Highlights & Insights¶
- Insight on Paradigm Shift: Reframing pattern generation from "low-level coordinate regression" to "high-level token selection" allows VLMs to perform symbolic/compositional reasoning rather than struggling with numerical regression. This is the core transferable idea to other structured geometries (CAD, vector graphics, meshes).
- Decoupled Quantization: Independent codebooks for edge geometry and panel RT avoid representation crosstalk, a key engineering detail for high-fidelity reconstruction.
- Data Closed-Loop for real-world deployment: Using simulation + realism transfer + multi-stage filtering to create million-scale pairs solves the lack of real-world data and establishes RG-Bench as a new standard.
Limitations & Future Work¶
- The real benchmark is synthesized via "virtual rendering → photorealistic transfer," which still has a domain gap compared to internet photos.
- Pattern geometry is limited to four edge types; whether complex drapes or special cuts can be fully expressed by a finite dictionary requires verification.
- Codebook size (1024) and \(Q=8\) are fixed hyperparameters; their adequacy for ultra-complex garments is yet to be explored.
- Evaluation focuses on structural accuracy and geometric error, lacking end-to-end human evaluation of 3D simulation fit and manufacturability.
Related Work & Insights¶
- Pattern Generation: Optimization methods (Sensitive Couture) are hard to scale; autoregressive methods (GarmentCode, AIpparel) using Transformer sequences suffer from slow inference and error propagation; diffusion methods (SewingLDM) are efficient but lack geometric precision. GarmentGPT balances precision and efficiency.
- Structured Data Generation: VLMs have been used for 3D meshes, skeletons, and CAD. This work tailors the "Discrete + Autoregressive" approach to the specific constraints of pattern topology.
- Latent Space Generation: Directly aligns with the "mapping to compact semantic latent space" philosophy of Latent Diffusion, migrating it from image diffusion to discrete autoregressive geometric generation.
Rating¶
- Novelty: ⭐⭐⭐⭐ First framework to operationalize pattern generation into discrete latent space with VLM autoregression. Clear paradigm shift.

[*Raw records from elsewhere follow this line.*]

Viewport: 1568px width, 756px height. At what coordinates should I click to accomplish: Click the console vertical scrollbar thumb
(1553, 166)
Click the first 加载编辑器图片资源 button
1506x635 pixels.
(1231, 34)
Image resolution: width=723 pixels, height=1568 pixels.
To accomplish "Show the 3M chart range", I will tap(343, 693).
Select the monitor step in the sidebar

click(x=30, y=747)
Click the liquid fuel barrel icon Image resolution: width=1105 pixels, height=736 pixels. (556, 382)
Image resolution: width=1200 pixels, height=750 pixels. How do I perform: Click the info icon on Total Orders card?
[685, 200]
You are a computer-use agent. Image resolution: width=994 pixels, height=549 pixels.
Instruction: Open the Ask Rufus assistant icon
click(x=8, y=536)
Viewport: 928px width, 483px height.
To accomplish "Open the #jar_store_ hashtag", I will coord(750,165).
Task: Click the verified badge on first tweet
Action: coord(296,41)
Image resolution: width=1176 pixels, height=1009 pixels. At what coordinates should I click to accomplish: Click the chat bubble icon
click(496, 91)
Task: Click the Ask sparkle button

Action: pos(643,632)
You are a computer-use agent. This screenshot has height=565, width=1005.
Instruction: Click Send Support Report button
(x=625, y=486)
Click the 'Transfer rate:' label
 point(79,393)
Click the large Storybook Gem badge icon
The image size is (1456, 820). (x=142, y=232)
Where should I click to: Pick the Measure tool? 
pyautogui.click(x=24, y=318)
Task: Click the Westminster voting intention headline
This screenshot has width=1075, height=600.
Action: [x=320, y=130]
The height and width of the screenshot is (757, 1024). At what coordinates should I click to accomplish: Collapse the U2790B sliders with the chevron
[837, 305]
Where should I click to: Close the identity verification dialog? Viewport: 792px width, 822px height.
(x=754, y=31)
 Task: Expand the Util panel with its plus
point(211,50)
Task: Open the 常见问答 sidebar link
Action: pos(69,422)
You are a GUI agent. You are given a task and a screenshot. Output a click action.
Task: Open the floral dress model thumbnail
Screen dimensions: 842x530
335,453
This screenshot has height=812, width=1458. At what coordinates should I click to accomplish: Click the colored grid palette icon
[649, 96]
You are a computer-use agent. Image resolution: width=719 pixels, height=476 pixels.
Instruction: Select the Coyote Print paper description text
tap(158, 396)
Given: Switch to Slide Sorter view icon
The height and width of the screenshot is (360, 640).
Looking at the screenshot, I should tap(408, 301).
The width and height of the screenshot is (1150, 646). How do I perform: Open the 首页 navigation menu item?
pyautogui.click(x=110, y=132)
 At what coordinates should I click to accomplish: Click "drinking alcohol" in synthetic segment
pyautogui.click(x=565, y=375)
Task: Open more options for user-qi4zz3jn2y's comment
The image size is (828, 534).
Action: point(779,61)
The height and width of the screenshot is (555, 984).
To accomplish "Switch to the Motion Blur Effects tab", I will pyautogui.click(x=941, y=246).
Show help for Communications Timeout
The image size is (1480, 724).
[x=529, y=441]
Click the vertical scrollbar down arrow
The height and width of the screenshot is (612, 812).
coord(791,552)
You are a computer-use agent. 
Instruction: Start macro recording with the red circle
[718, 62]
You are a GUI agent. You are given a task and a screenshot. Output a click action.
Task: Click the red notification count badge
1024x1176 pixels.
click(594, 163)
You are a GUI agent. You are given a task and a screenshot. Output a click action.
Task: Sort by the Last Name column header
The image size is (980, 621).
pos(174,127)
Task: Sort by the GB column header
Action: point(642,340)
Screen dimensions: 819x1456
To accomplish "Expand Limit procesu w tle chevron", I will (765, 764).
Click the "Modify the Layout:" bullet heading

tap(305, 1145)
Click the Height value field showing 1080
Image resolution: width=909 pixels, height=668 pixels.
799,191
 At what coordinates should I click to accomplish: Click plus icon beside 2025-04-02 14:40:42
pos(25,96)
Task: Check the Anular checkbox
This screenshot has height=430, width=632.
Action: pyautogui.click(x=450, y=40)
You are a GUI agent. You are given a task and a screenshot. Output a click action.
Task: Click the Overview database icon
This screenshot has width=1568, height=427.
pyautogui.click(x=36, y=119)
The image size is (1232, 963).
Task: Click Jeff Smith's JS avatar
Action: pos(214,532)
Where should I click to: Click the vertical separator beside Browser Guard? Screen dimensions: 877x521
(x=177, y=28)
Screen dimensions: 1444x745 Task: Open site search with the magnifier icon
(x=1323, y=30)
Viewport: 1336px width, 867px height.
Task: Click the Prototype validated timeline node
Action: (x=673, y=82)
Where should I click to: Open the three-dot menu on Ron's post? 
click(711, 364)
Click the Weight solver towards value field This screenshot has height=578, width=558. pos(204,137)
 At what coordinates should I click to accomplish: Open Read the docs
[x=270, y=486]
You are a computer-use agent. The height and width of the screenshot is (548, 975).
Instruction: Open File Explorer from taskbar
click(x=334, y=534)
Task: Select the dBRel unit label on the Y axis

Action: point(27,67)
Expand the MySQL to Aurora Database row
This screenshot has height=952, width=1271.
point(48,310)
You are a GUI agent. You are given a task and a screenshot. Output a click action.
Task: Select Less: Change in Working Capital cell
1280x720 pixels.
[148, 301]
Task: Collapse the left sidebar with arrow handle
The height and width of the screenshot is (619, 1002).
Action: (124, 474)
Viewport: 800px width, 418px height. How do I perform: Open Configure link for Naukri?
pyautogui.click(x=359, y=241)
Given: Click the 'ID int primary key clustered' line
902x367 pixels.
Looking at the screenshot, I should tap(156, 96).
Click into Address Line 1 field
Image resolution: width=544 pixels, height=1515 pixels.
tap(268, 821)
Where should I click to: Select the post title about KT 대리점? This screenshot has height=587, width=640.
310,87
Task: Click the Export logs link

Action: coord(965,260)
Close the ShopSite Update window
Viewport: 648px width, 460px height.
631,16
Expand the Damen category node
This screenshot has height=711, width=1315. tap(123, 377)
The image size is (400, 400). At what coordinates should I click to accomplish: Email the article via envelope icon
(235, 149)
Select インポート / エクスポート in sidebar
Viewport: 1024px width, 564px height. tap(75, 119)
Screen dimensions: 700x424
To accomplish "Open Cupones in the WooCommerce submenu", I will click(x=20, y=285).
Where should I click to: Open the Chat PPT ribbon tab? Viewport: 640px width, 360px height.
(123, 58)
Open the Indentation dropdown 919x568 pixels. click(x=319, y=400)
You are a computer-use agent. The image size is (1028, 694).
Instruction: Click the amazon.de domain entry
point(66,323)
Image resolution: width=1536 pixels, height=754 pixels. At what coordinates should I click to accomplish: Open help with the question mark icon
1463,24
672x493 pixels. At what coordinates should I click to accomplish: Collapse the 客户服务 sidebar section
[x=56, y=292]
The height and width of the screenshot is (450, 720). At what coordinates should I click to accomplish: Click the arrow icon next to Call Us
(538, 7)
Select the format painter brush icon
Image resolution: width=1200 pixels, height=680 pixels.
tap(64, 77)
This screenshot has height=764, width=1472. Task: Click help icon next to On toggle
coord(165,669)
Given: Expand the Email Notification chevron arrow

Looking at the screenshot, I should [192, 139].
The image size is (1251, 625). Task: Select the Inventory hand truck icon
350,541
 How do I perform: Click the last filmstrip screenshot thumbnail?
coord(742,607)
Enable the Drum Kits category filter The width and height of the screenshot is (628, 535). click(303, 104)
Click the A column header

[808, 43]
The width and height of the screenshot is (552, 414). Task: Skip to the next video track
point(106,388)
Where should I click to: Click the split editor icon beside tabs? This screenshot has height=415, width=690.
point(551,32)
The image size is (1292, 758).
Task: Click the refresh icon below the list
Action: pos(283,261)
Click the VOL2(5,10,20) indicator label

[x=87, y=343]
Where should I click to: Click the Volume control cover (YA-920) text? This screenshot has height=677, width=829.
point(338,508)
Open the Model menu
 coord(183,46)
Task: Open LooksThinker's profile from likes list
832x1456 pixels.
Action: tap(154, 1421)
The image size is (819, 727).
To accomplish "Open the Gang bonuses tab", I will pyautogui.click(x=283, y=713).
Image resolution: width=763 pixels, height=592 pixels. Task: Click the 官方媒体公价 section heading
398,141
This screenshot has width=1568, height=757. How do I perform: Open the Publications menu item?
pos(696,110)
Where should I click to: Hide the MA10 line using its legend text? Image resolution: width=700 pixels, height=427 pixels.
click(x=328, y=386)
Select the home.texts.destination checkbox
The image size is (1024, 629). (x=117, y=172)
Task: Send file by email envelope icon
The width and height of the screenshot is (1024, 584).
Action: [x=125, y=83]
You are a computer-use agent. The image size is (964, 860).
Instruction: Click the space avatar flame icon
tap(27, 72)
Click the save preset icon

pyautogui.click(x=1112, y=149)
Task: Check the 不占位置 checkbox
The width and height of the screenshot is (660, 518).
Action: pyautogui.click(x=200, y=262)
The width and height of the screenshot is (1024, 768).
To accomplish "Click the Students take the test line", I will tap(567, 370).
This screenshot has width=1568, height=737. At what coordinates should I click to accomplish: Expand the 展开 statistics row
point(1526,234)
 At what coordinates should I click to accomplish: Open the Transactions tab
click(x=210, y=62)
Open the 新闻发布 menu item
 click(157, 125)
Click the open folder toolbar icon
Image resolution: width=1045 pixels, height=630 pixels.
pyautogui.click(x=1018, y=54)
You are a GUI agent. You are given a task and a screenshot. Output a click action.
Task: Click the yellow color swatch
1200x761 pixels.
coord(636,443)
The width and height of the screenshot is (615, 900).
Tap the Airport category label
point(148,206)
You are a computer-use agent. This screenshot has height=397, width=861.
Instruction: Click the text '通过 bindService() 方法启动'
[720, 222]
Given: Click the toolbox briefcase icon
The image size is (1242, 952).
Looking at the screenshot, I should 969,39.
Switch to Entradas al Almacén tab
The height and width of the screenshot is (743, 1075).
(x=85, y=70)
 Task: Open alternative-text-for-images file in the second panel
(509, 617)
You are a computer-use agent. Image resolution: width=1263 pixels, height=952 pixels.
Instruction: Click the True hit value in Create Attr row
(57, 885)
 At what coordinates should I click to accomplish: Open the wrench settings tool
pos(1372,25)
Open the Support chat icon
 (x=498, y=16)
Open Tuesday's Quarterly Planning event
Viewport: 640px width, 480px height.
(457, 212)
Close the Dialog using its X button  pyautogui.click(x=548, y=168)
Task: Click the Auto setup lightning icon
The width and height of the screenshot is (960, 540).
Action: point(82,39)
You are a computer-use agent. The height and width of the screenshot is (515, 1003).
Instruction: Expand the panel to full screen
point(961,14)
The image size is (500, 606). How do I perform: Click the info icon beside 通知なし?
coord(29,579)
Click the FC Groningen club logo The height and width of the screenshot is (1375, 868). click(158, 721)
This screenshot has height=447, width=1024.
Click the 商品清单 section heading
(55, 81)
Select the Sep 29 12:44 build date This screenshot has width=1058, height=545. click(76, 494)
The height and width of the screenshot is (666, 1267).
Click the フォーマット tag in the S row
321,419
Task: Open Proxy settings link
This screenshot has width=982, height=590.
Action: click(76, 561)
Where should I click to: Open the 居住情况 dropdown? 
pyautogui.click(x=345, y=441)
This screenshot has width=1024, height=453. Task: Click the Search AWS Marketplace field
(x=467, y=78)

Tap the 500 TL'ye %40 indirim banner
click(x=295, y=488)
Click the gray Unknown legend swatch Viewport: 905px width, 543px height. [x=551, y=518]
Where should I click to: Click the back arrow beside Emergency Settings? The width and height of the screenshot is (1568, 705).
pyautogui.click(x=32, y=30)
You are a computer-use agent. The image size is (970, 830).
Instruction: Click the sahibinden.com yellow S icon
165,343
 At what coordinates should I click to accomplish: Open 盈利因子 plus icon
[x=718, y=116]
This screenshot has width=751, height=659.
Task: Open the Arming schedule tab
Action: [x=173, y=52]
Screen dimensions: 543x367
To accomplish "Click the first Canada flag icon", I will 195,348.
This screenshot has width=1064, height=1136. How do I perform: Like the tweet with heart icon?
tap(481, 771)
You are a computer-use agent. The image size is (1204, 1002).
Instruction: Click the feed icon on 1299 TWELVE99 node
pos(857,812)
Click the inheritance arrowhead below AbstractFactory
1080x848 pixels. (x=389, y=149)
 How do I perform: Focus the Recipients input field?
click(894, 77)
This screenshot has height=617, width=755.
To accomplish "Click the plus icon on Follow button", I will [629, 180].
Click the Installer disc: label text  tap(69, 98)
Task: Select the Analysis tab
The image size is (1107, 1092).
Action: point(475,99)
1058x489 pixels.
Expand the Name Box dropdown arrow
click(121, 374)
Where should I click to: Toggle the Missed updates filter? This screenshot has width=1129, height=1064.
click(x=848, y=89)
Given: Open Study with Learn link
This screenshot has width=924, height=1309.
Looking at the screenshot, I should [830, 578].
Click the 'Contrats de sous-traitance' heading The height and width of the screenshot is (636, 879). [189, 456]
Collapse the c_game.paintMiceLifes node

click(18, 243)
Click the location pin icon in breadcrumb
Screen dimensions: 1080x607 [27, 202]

- Experimental Thoroughness: ⭐⭐⭐⭐ Extensive benchmarks, backbone and layer ablations, significant gains (2.3× in real scenes); however, real samples are still somewhat synthetic.
- Writing Quality: ⭐⭐⭐⭐ Logic from motivation to paradigm is sound; tokenization and losses are well-defined.
- Value: ⭐⭐⭐⭐ Open-sourced dataset and benchmark, moving digital clothing from expert tailoring toward "photo-to-pattern" generation with high practical value.